Mc 10, 35-45
Jacques et Jean, les fils de Zébédée, s’approchent de Jésus et lui disent : « Maître, nous voudrions que tu fasses pour nous ce que nous allons te demander. » Il leur dit : « Que voulez-vous que je fasse pour vous ? » Ils lui dirent : « Accorde-nous de siéger dans ta gloire l’un à ta droite et l’autre à ta gauche. » Jésus leur dit : « Vous ne savez pas ce que vous demandez. Pouvez-vous boire la coupe que je vais boire, ou être baptisés du baptême dont je vais être baptisé ? » Ils lui dirent : « Nous le pouvons. » Jésus leur dit : « La coupe que je vais boire, vous la boirez, et du baptême dont je vais être baptisé, vous serez baptisés. Quant à siéger à ma droite ou à ma gauche, il ne m’appartient pas de l’accorder : ce sera donné à ceux pour qui cela est préparé. » Les dix autres, qui avaient entendu, se mirent à s’indigner contre Jacques et Jean. Jésus les appela et leur dit : « Vous le savez, ceux qu’on regarde comme les chefs des nations les tiennent sous leur pouvoir et les grands sous leur domination. Il n’en est pas ainsi parmi vous. Au contraire, si quelqu’un veut être grand parmi vous, qu’il soit votre serviteur. Et si quelqu’un veut être le premier parmi vous, qu’il soit l’esclave de tous. Car le Fils de l’homme est venu non pour être servi, mais pour servir et donner sa vie en rançon pour la multitude. »

Quel service ?

Servir, c’est se faire réellement « serviteur » et non « bienfaiteur » ; c’est demeurer débiteur de celui qu’on a servi.

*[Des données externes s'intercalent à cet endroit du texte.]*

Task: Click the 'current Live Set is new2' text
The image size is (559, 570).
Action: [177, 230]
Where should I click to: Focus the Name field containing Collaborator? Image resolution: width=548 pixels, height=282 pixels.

On ne sert pas de haut. Servir, c’est donc se faire plus petit que celui qu’on sert.
Servir, c’est mettre dans notre don toutes les délicatesses de l’amour, comme si c’était Jésus-Christ lui-même que nous servions. C’est alors un honneur de servir le pauvre comme c’est un honneur de servir le Christ.
Voilà pourquoi il nous faut être munificents dans l’amour comme dans le don.